— BEGIN Data extract —
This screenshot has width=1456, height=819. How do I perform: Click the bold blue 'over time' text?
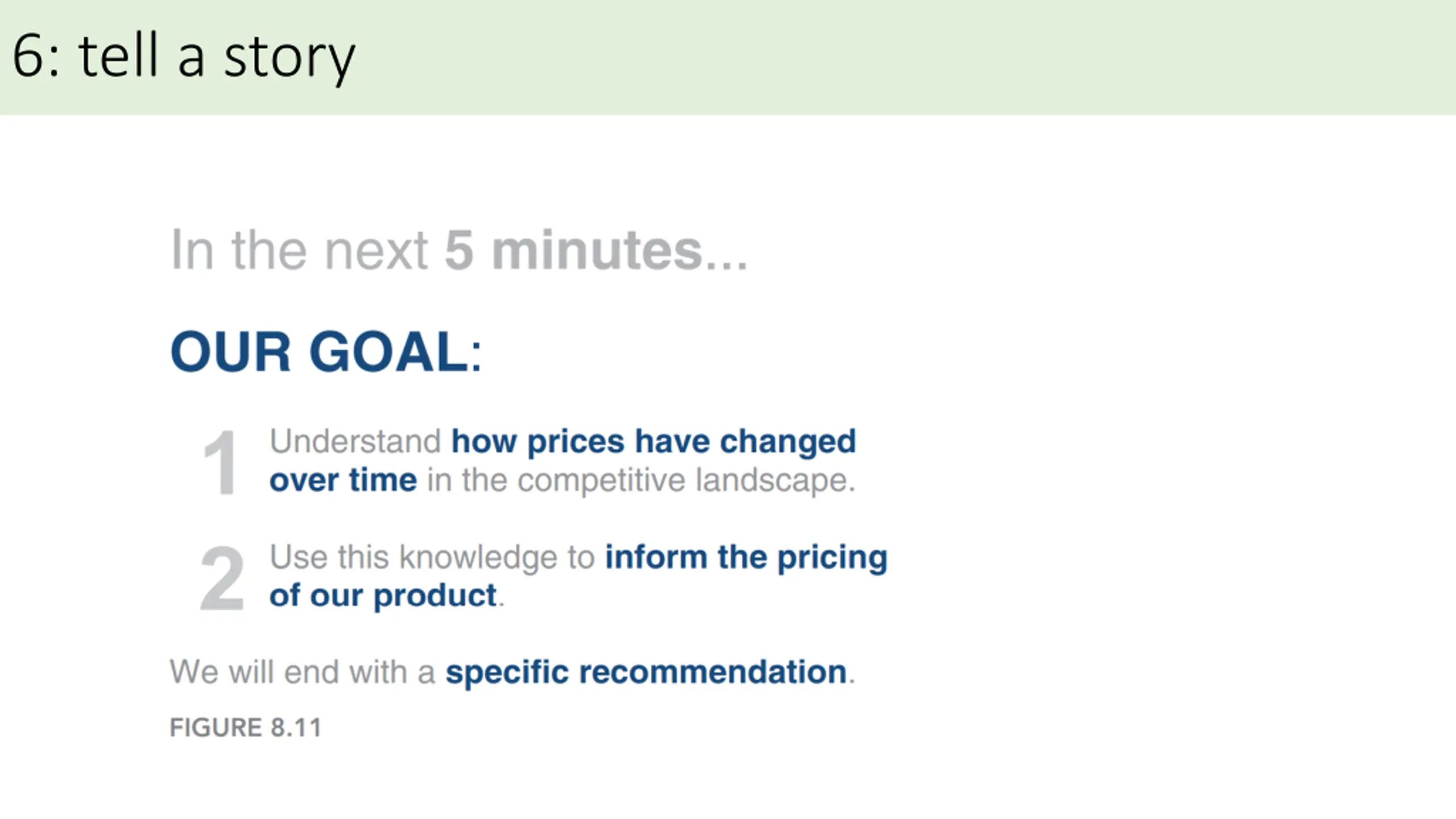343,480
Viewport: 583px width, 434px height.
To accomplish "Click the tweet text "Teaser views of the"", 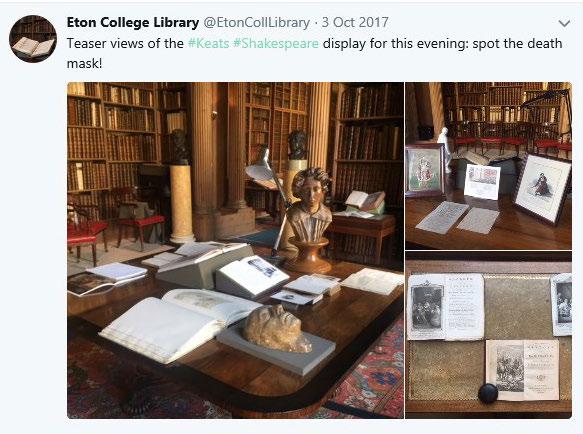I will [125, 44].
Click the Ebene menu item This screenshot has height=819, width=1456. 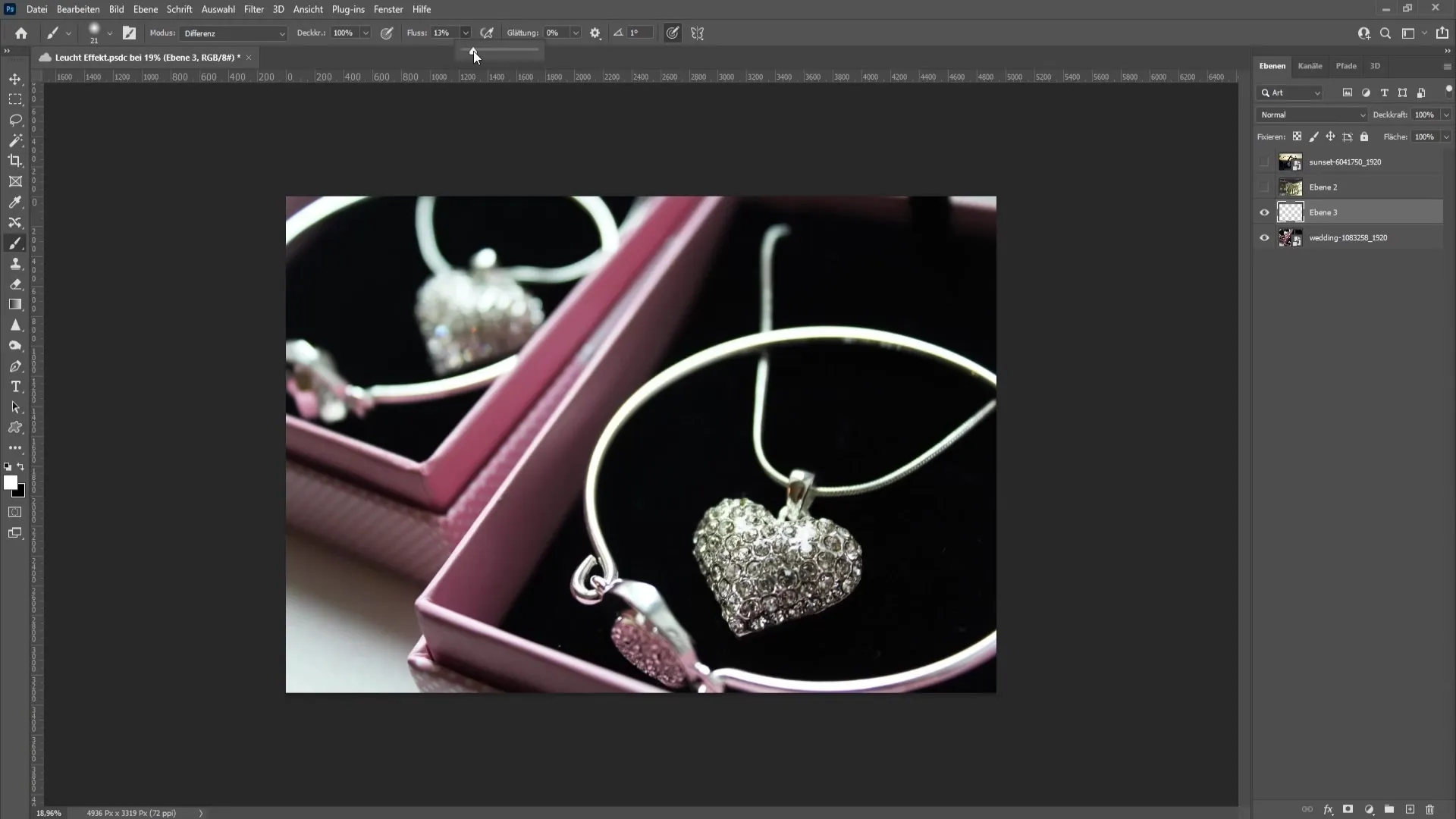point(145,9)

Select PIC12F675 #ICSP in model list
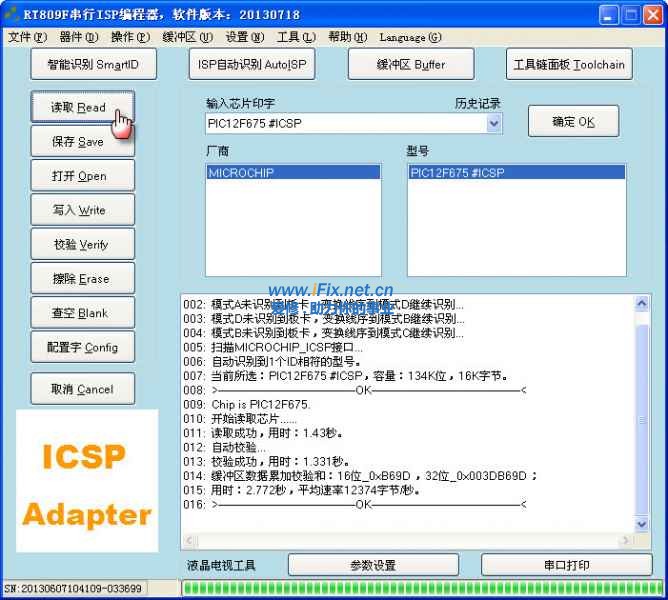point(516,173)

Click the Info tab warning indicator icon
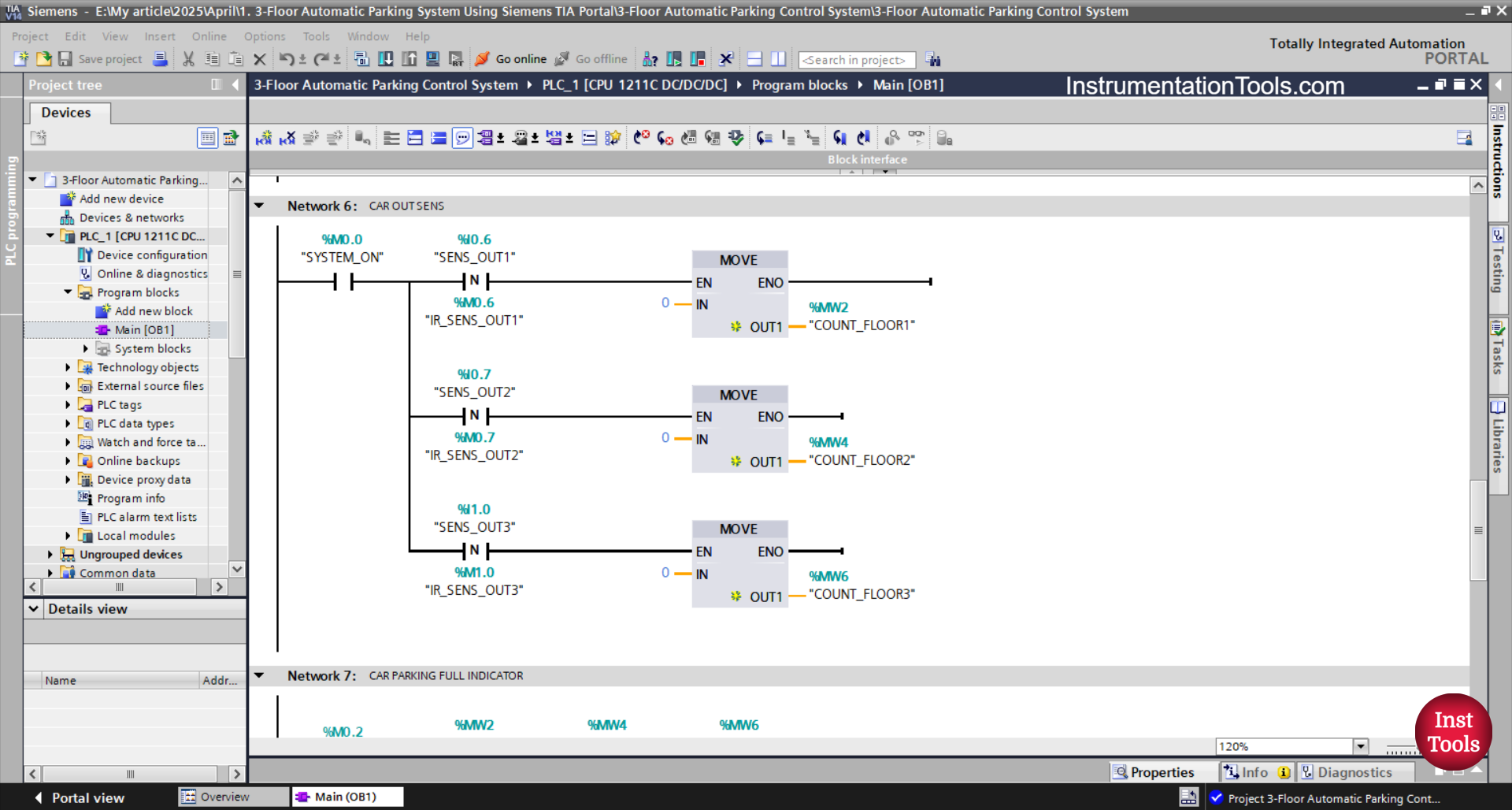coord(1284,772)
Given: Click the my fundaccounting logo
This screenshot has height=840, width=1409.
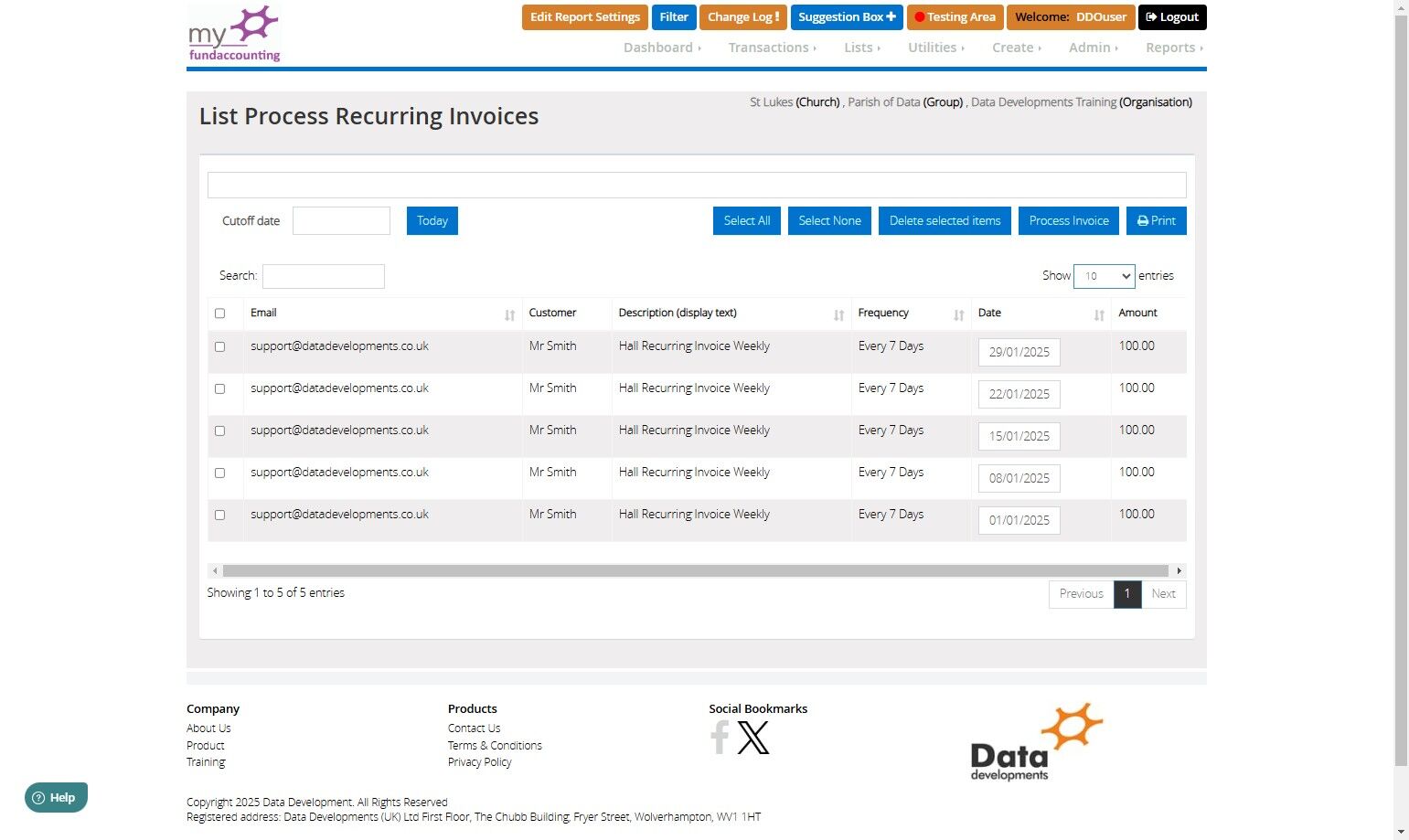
— END Data extract —
> **Written problem**: Will you repeat word for word the data above, from the line containing "Select PIC12F675 #ICSP in model list" through the end of the data, without including any pictures?

> **Solution to the exercise**:
Select PIC12F675 #ICSP in model list
point(516,173)

Click the Info tab warning indicator icon
coord(1284,772)
Given: Click the my fundaccounting logo
This screenshot has height=840, width=1409.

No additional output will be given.